This is a nice and more technically accurate definition but i don’t believe it’s at all found in the wild, which mitigates its usefulness. I think the bound in the common usage is in the sense of destination rather than limit, ie, bound for an i/o subsystem whether under local control or not. This then implies the local actor entering the ‘blocked’ state that you mention, during which time the local actor is free in principle to do something else.

In short I think I/O bound is a concise way of saying that this work will leave my concern and will pass back into it at some later time.

IO and CPU bound are meant in the sense of upper and lower bound, not destination, but limits on the system.

Saying something is CPU bound means that the CPU is the bottleneck. For instance, the data IO doesn’t limit the system throughout of iteratively running a hash algorithm a million times, the CPU does. An IO bound process might be something like reading a lot of data off a disk (or over a network) with a small, quick transformation on the CPU. Where you saturate the data bus, but the CPU is comparatively idle.

Ok hmm, thank you for the correction.

Isn't a "bottleneck" the traditional term for this?

In this case, I call it “dependency bound”. Anything not in your direct control is a dependency, and if that’s your limiting factor, call it such.

I/O means precisely that: input / output. If I/O interactions with a remote peer are (for whatever reason) stalling work in the local node, as far as the local node is concerned, it is I/O bound.

If you own both local and remote peer, you then instrument the remote peer. In your hypothetical scenario, CPU saturation would finger the query provided, in which case you are back to correcting that code in the I/O bound node. So, your calling/local node was I/O bound, and your remote/server node was CPU bound.

Sometimes this very same I/O bound pattern -- low cpu utilization on the client node due to blocked threads waiting on I/O from remote peers -- is simply due to insufficient resources and requires changes in capacity planning.

Extending your hypothetical, let's assume as the system in question (post- query optimization) is used over time, the extent in data to be processed grows, with the subsequent result that the optimizied query is now saturating the CPUs while supporting the same number of clients as before.

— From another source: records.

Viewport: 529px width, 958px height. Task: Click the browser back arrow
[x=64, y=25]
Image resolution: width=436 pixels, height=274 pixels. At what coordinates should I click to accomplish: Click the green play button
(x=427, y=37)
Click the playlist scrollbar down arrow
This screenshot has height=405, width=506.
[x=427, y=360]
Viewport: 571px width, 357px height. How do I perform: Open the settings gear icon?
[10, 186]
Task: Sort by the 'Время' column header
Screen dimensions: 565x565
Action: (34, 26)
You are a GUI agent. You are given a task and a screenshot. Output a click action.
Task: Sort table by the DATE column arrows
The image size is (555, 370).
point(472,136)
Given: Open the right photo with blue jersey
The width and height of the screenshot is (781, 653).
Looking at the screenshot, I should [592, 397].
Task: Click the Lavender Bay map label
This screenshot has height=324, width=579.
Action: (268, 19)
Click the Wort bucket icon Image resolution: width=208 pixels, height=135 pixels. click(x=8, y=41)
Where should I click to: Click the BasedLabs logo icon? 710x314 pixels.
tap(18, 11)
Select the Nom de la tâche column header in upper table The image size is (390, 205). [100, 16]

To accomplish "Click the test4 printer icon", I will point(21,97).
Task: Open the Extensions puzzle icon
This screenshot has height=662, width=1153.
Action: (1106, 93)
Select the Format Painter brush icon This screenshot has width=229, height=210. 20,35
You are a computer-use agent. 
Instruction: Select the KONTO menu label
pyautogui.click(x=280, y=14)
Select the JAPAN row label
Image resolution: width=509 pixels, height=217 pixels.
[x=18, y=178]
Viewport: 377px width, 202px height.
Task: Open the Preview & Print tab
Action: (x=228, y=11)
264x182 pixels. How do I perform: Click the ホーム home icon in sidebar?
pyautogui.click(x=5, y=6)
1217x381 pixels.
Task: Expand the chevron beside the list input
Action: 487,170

Do you still insist on asserting that processing conditions of a remote peer allow for mis-characterizing the processing condition on the local nodes as "CPU bound"?

Uh, I guess somehow I wasn't clear that I agree that the situation I mentioned is not IO bound but is in fact a mistake I see a lot.

I don’t think I’ve ever encountered someone calling a slow query bottleneck “I/O bound” unless the query itself was I/O bound. I usually just see it explained as “bottlenecked by a slow query”.

Not to justify the abuse of the term, but here, the implication is that since the query is running on a database, and the database is accessible only over a network, that it is blocked on network I/O.

I have usually heard it in reference to a serialized process that’s spending most of its time waiting for hard drive / file system requests to go through.

It depends on where you draw the lines around your boxes.

The whole system together is CPU bound. But the individual part might be 'IO bound'.

Exactly this.

The individual subsystems can be I/O bound on other subsystems whereas considered as an entire system, it could be CPU-bound.

So, yes, one subsystem "blocking" on network I/O definitely is I/O bound regardless of the nature of that I/O, be it database-related or not, it's still I/O.

The system at the other end (the db subsystem) may also be I/O (or CPU) bound, but that is distinct from the clients bottleneck.

I wouldn't call this IO bound, and I'd argue anyone calling it IO bound is wrong, and needs coaching. If your waiting on a query to execute your bound on whatever the query is bound on (IO/Memory/CPU).

Also I'm IO bound, so don't care is a weird response. Doesn't matter were I'm bound, if it needs to go faster, I need to examine what I can do to remove that bottleneck. What I'm bound on just gives me a clue where most of my energy tuning/troubleshooting goes, not shrug and forget the problem.

But maybe I'm just lucky to have always worked with good people.

Sure, my holistic service is possibly bound by compute in some fashion on the SQL host, but what is claimed is that the process/host that is issuing those queries to the db isn't compute bound -- it spends the majority of its time waiting for input (from the db).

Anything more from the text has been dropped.